CNN reports today that Ford is preparing to sell an electric car developed almost entirely by an outside supplier. While that may cut down on bragging rights – General Motors created the Chevy Volt in-house – Ford says it also cut down on costs and risk.
The electric Ford Focus, due out in early 2011, is largely the product of Canada-based auto parts and assembly supplier Magna International (MGA). Magna developed the car mostly on its own, building it inside a Ford Focus body for demonstration purposes.
Unlike the Volt, Ford’s electric Focus will not be a “range extended car.” In other words, it won’t have an on-board gasoline-powered generator to pump out more electricity for longer drives.
The Focus will not burn gasoline and will go about 100 miles on a charge. Before hitting the road again, drivers will have to wait to recharge.
Meanwhile, the Volt will only go 40 miles before needing to burn gasoline – still farther than most people drive in a typical day, GM says – but it will have a 300 mile total range.
In August, 2008, Magna presented its electric car to Ford engineers and executives.

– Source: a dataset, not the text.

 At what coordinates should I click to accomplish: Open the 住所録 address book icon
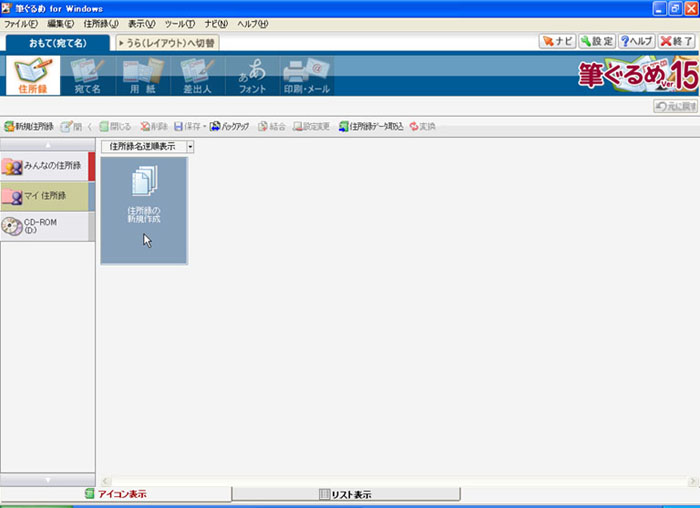(x=32, y=76)
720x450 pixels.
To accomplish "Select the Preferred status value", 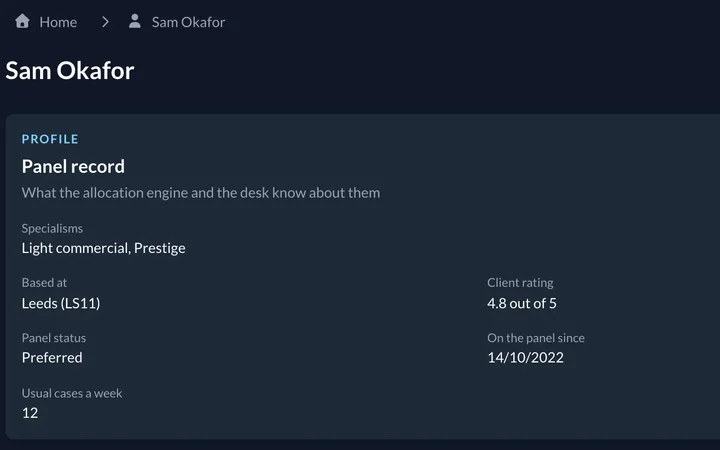I will (x=52, y=357).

“We took a look at that execution and said, ‘Hey, together we can really make this a proposition,” said Nancy Gioia, Ford’s Director of Sustainable Mobility.
Five months later, in January, 2009, Ford (F, Fortune 500) announced its intention to produce the car at the Detroit Auto Show.
Ford could have developed an electric car on their own, but Magna’s work allowed the carmaker to bypass a lot of expensive engineering and development work, Pochiluk said.
The electric Focus will go on sale in early 2011 and it will be based on the next-generation Ford Focus small car. By then, it should be Ford’s second electric vehicle. The first will be a small electric work van that’s scheduled to go on sale next year. Ford also partnered with an outside supplier, Britain’s Smith Electric vehicles, to make the van.